**Exercise brief**
Word for word, retype the records below.

**Source records**
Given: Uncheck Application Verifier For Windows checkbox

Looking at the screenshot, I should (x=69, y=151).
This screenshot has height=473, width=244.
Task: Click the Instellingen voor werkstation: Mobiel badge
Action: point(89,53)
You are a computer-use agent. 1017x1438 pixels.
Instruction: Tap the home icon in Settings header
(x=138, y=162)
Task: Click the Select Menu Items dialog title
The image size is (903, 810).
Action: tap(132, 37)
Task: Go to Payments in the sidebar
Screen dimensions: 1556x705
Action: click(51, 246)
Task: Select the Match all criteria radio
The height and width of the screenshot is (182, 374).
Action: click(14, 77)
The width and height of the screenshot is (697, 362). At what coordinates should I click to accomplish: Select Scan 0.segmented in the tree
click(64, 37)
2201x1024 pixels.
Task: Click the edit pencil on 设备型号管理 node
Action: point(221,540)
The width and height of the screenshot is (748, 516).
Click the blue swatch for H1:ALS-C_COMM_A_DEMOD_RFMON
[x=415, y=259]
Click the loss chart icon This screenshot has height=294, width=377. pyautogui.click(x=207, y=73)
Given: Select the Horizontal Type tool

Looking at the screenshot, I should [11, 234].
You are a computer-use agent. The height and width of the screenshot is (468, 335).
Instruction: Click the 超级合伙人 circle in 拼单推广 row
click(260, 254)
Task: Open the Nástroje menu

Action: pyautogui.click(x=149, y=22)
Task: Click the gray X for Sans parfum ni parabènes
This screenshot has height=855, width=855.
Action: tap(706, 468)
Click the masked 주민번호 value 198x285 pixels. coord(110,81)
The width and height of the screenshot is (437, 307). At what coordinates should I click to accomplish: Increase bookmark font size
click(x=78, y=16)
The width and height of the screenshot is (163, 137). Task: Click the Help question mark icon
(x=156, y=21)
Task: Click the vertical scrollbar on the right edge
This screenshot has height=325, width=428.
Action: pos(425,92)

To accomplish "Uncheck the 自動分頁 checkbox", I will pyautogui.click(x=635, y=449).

**Answer for this exercise**
Given: Uncheck Application Verifier For Windows checkbox

Looking at the screenshot, I should (x=69, y=151).
This screenshot has height=473, width=244.
Task: Click the Instellingen voor werkstation: Mobiel badge
Action: point(89,53)
You are a computer-use agent. 1017x1438 pixels.
Instruction: Tap the home icon in Settings header
(x=138, y=162)
Task: Click the Select Menu Items dialog title
The image size is (903, 810).
Action: tap(132, 37)
Task: Go to Payments in the sidebar
Screen dimensions: 1556x705
Action: click(51, 246)
Task: Select the Match all criteria radio
The height and width of the screenshot is (182, 374).
Action: click(14, 77)
The width and height of the screenshot is (697, 362). At what coordinates should I click to accomplish: Select Scan 0.segmented in the tree
click(64, 37)
2201x1024 pixels.
Task: Click the edit pencil on 设备型号管理 node
Action: point(221,540)
The width and height of the screenshot is (748, 516).
Click the blue swatch for H1:ALS-C_COMM_A_DEMOD_RFMON
[x=415, y=259]
Click the loss chart icon This screenshot has height=294, width=377. pyautogui.click(x=207, y=73)
Given: Select the Horizontal Type tool

Looking at the screenshot, I should [11, 234].
You are a computer-use agent. The height and width of the screenshot is (468, 335).
Instruction: Click the 超级合伙人 circle in 拼单推广 row
click(260, 254)
Task: Open the Nástroje menu

Action: pyautogui.click(x=149, y=22)
Task: Click the gray X for Sans parfum ni parabènes
This screenshot has height=855, width=855.
Action: tap(706, 468)
Click the masked 주민번호 value 198x285 pixels. coord(110,81)
The width and height of the screenshot is (437, 307). At what coordinates should I click to accomplish: Increase bookmark font size
click(x=78, y=16)
The width and height of the screenshot is (163, 137). Task: Click the Help question mark icon
(x=156, y=21)
Task: Click the vertical scrollbar on the right edge
This screenshot has height=325, width=428.
Action: pos(425,92)

To accomplish "Uncheck the 自動分頁 checkbox", I will pyautogui.click(x=635, y=449).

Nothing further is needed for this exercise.